Work instructions ->
Begin at the first line of the data and copy each line through the one containing "You are a computer-use agent. The", that line included, with no pictures.
--------------------------------
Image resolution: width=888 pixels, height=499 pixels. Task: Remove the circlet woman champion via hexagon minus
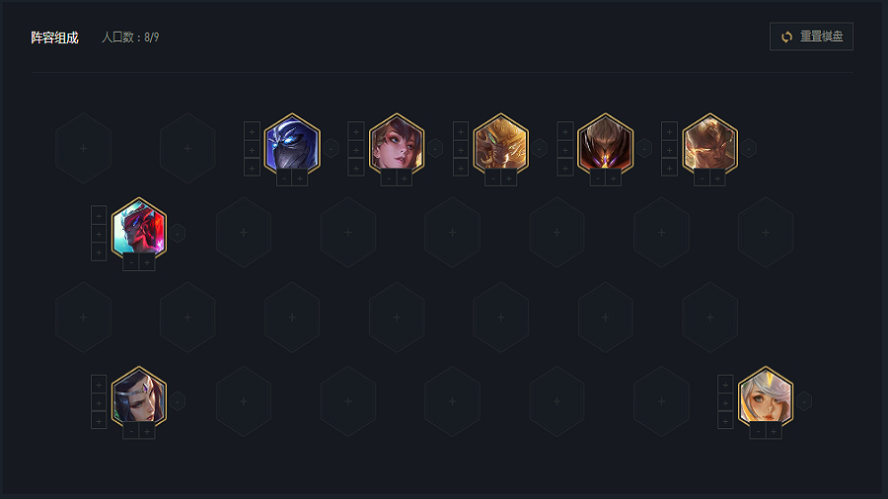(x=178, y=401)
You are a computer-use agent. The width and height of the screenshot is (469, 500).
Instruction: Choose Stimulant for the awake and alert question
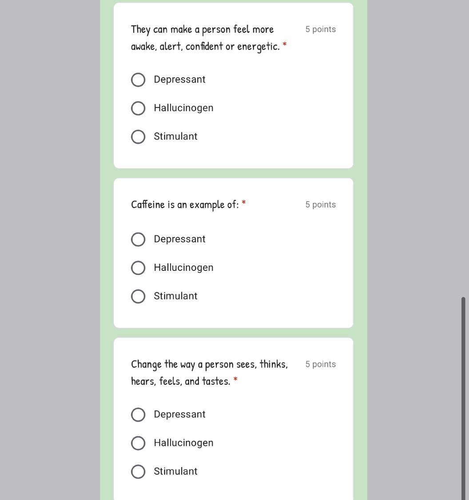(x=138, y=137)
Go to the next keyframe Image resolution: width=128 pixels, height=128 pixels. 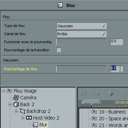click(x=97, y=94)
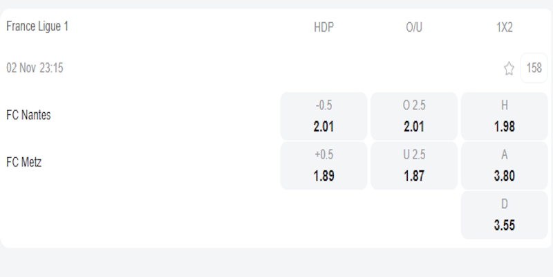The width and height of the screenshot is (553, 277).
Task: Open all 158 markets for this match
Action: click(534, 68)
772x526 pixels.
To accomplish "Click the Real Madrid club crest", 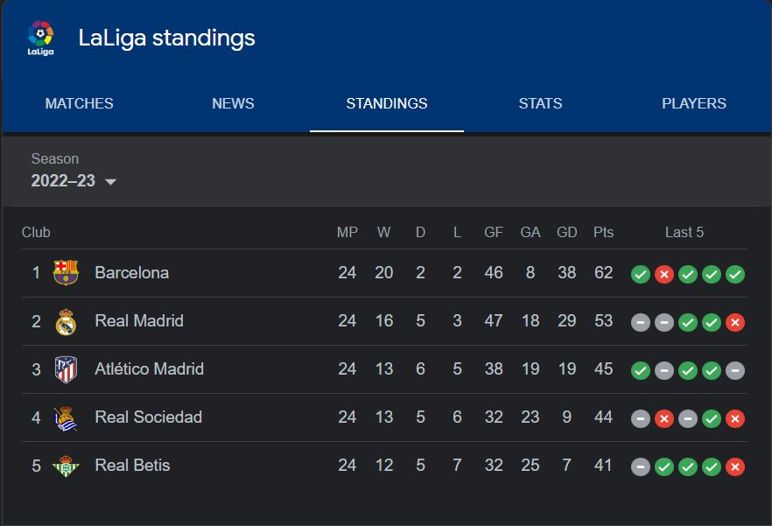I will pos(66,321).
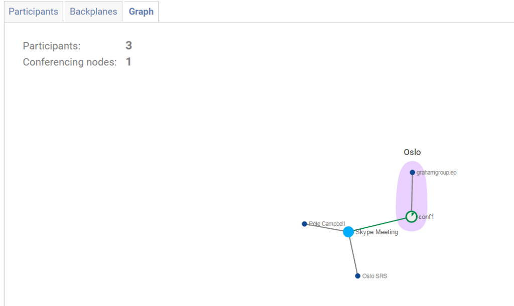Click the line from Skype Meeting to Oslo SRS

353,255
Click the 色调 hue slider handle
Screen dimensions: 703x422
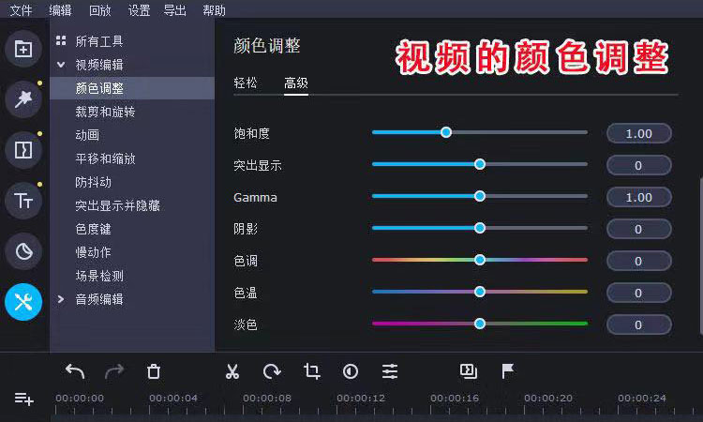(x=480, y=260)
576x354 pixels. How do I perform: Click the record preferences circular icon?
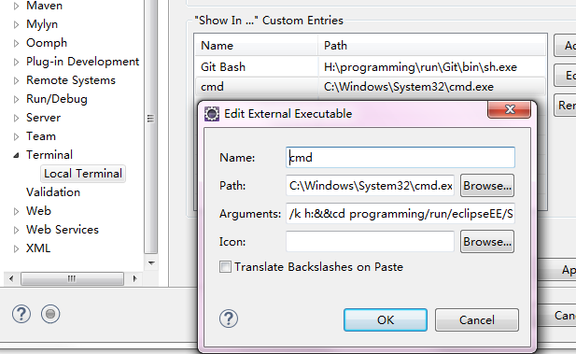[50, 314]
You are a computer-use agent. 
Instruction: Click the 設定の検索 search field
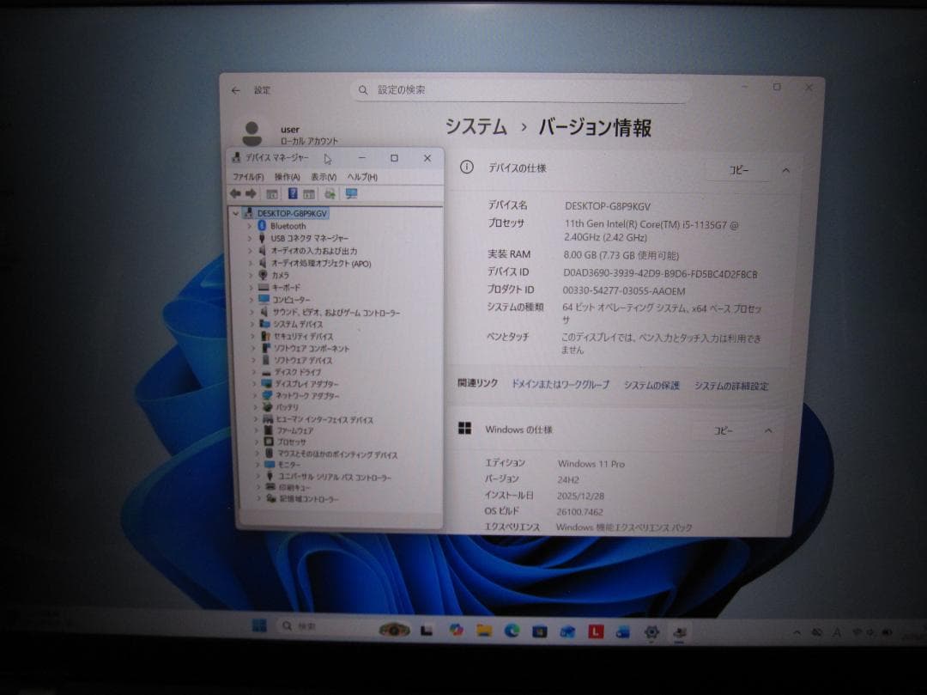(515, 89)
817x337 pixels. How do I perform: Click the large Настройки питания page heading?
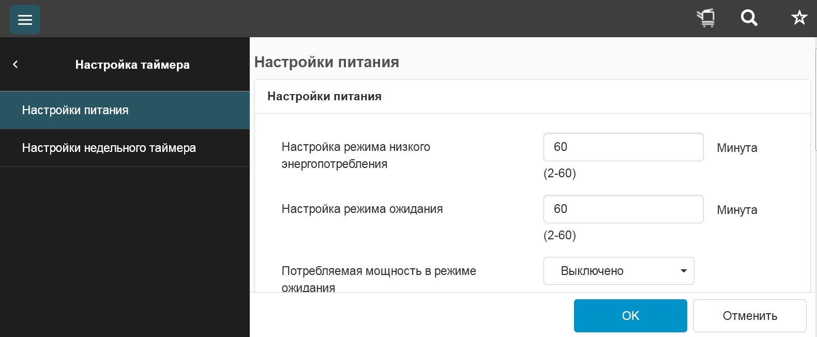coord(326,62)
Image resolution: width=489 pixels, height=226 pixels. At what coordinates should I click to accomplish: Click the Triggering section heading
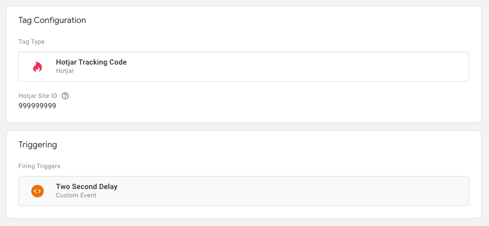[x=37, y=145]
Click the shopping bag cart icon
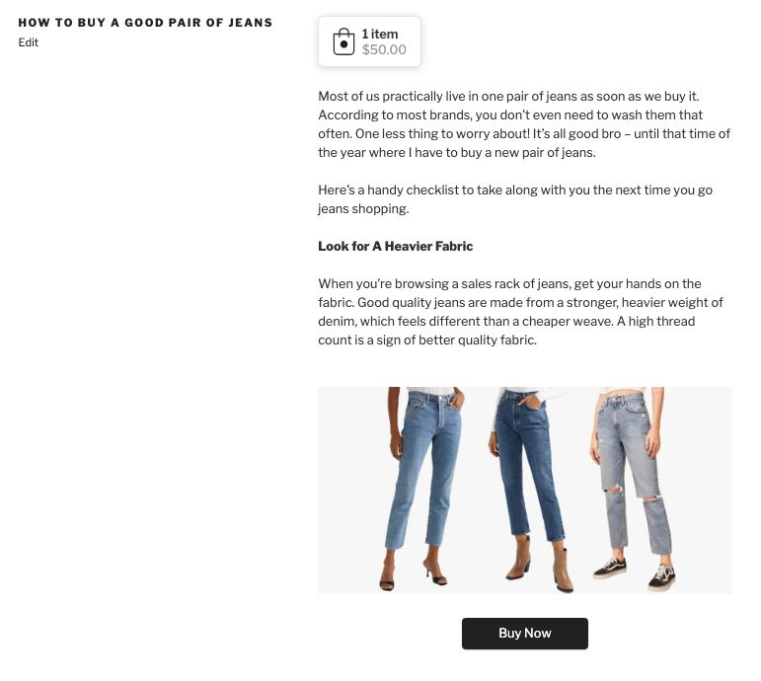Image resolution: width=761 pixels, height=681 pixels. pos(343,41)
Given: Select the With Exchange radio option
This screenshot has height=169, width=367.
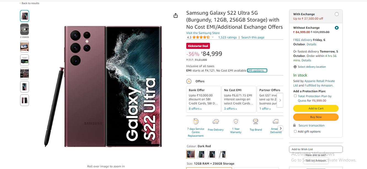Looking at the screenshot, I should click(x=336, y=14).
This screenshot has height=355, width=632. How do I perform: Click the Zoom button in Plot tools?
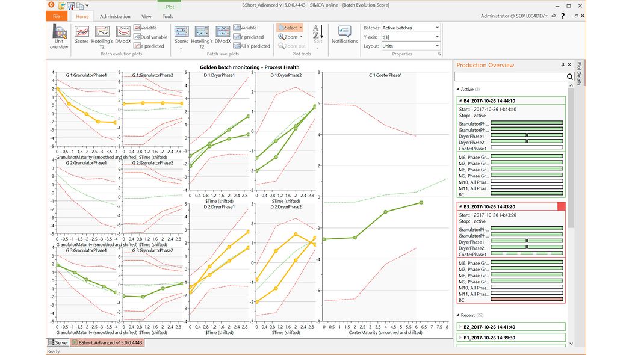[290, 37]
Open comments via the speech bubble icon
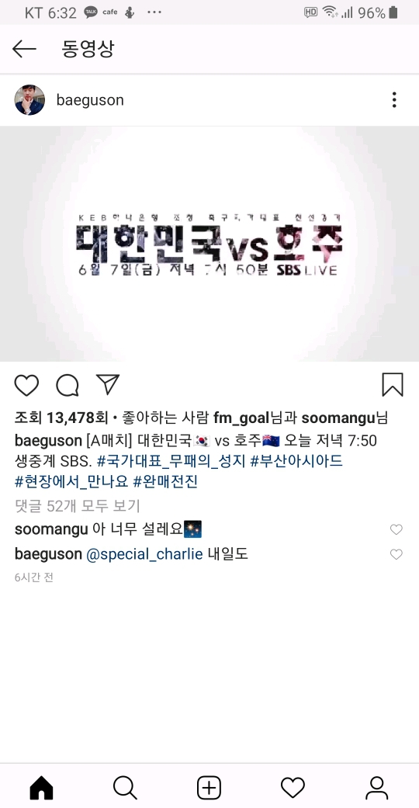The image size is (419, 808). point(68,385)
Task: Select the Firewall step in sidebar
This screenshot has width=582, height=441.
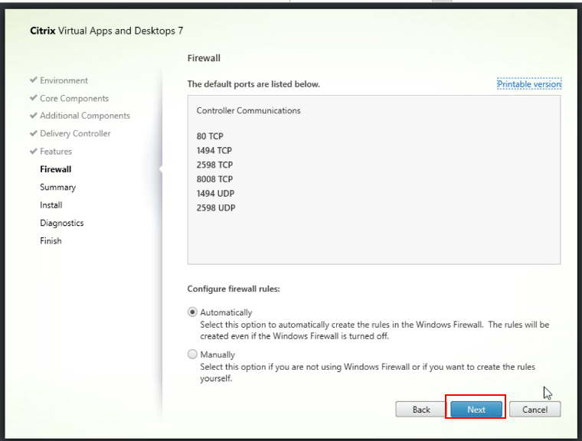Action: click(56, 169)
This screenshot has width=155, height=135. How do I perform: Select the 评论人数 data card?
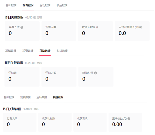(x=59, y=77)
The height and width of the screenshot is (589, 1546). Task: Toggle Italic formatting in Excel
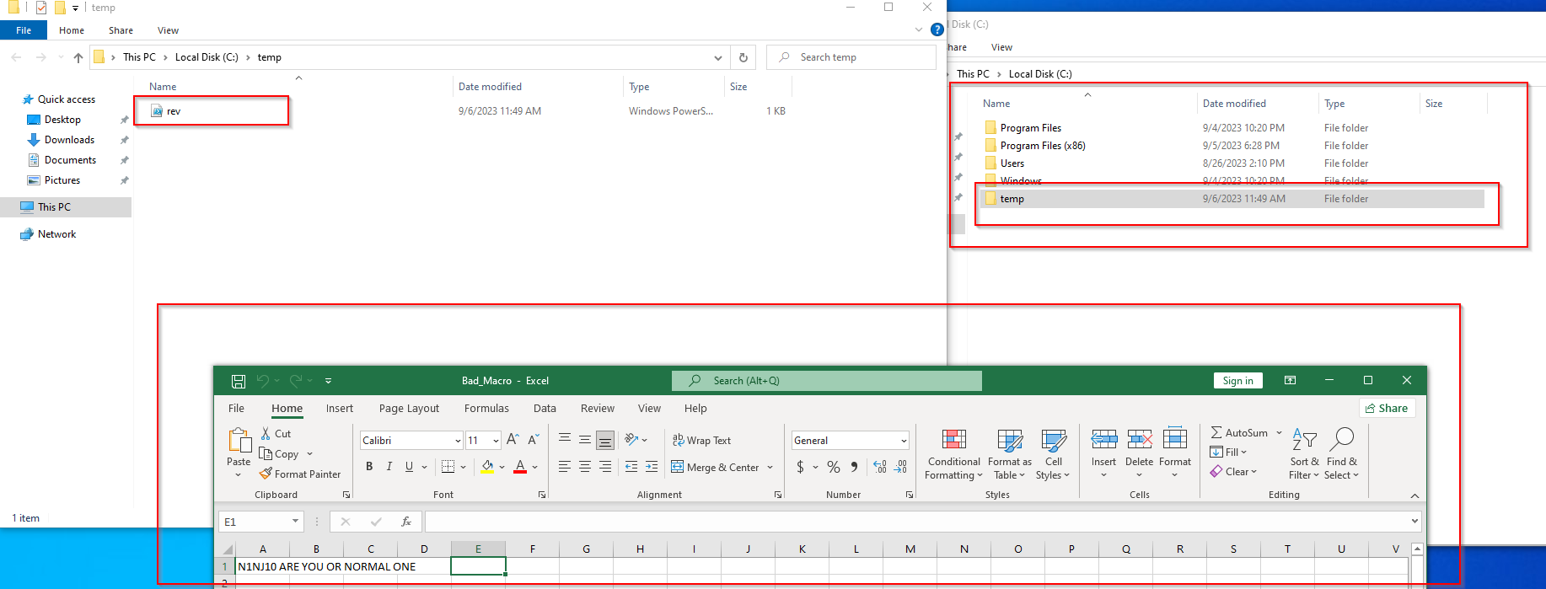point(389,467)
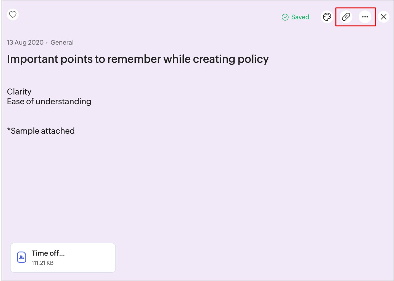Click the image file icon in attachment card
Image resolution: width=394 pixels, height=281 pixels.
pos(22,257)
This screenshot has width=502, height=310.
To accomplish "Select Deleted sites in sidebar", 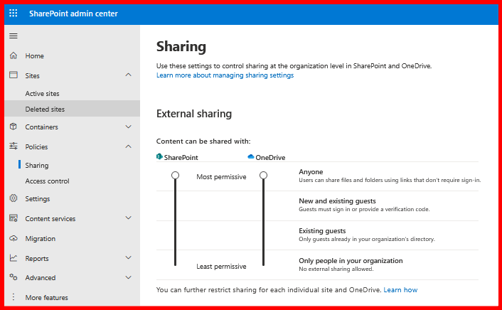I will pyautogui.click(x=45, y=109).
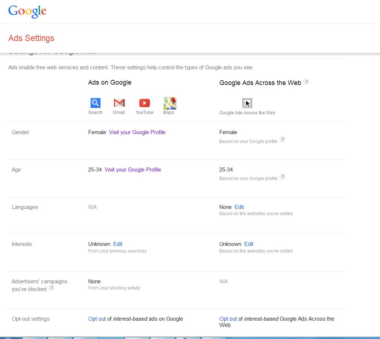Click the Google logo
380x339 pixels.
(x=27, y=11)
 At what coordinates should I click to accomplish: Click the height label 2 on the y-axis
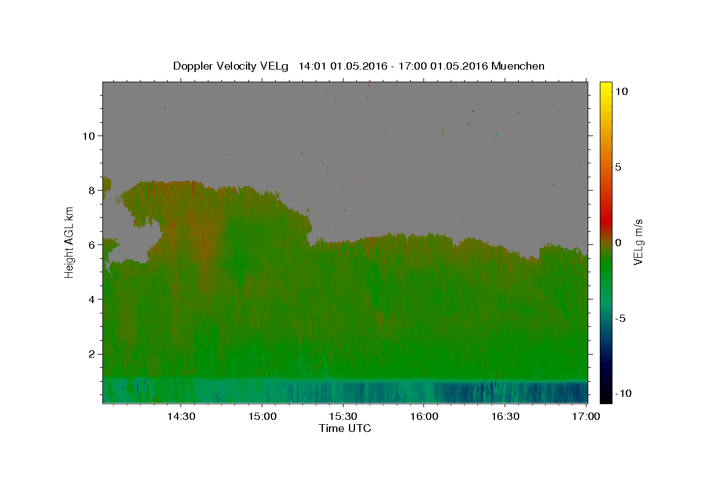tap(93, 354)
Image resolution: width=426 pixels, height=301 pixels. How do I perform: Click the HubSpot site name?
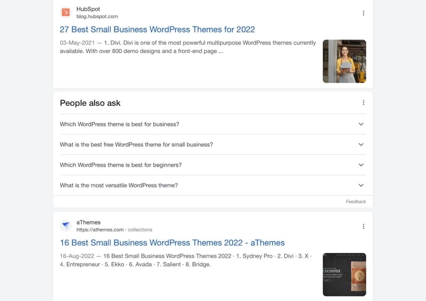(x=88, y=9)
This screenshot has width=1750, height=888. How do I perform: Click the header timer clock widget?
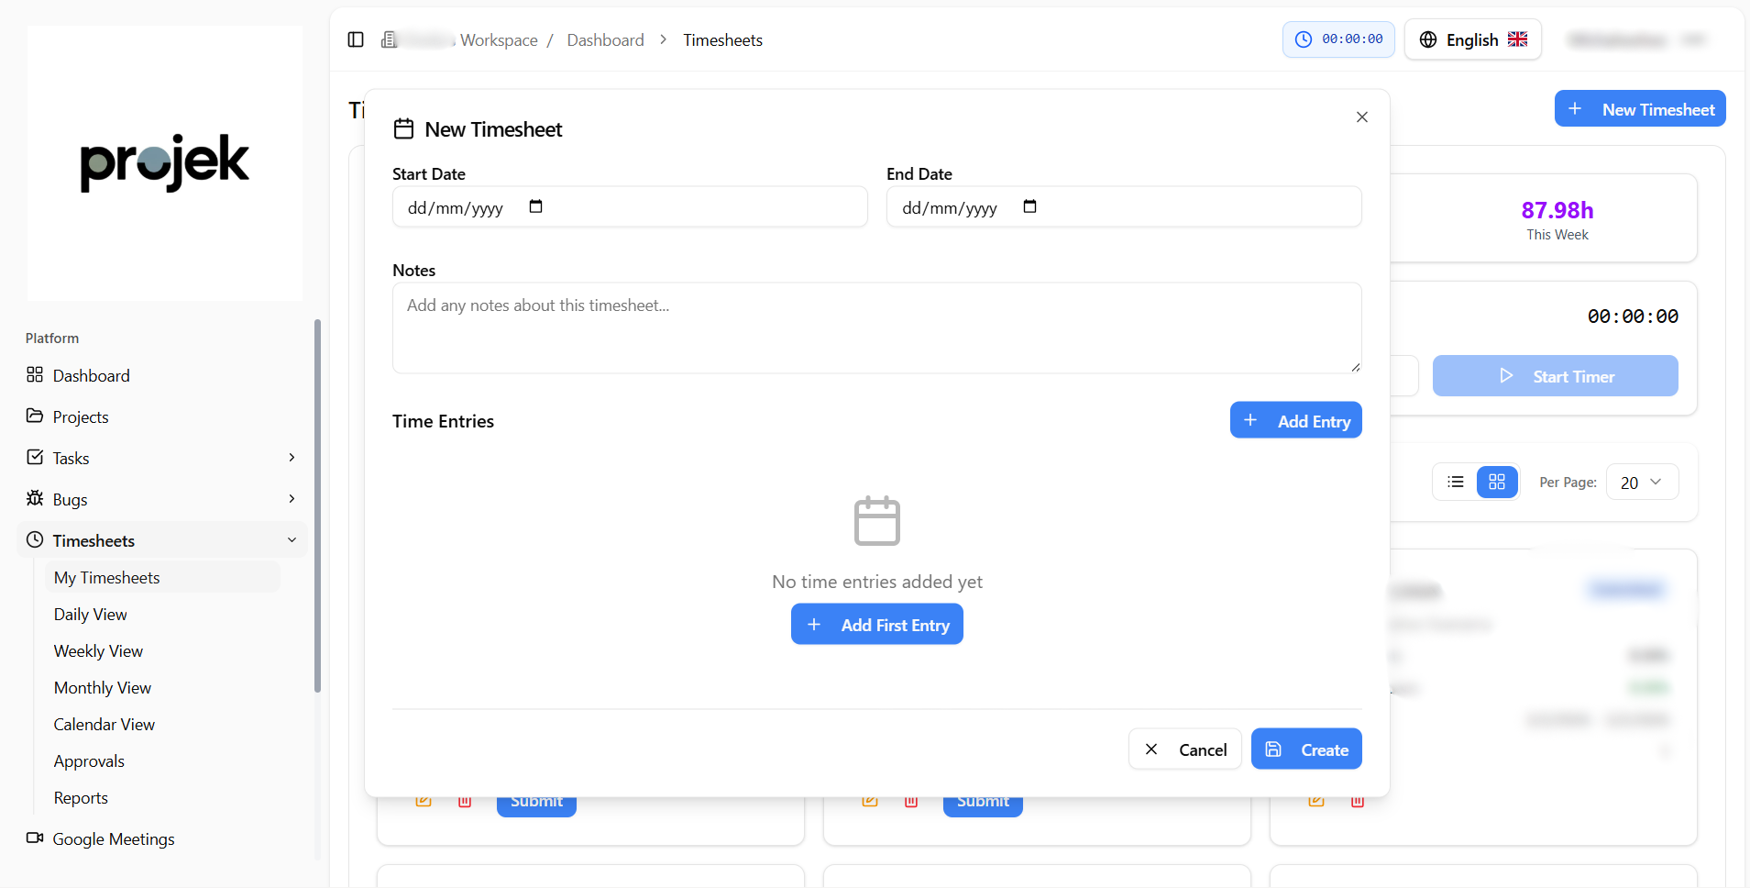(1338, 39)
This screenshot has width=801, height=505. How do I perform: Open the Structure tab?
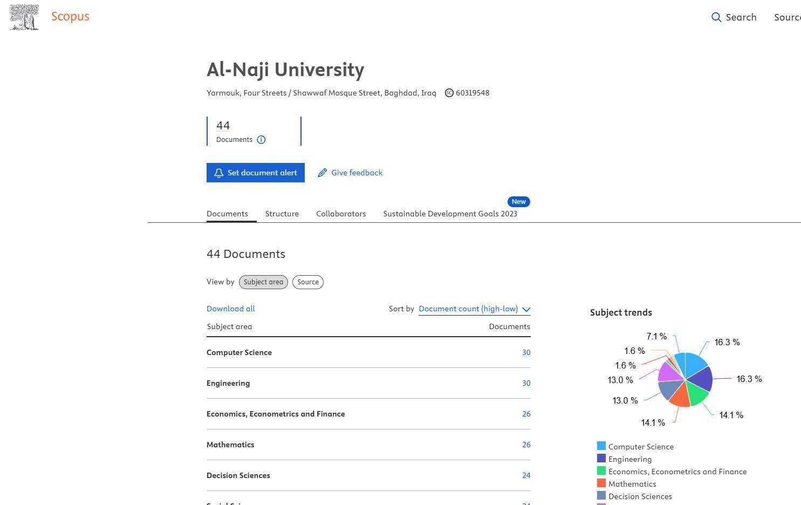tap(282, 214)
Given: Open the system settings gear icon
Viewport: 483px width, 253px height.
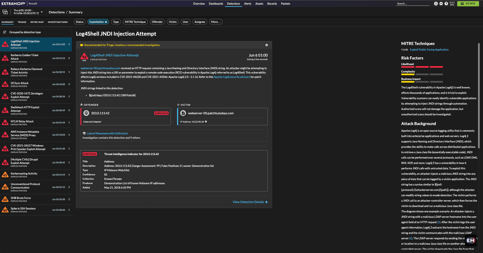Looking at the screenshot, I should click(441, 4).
--------------------------------
Response ->
Image resolution: width=888 pixels, height=499 pixels. Task: Remove the circlet woman champion via hexagon minus
(x=178, y=401)
You are a computer-use agent. The width and height of the screenshot is (469, 500).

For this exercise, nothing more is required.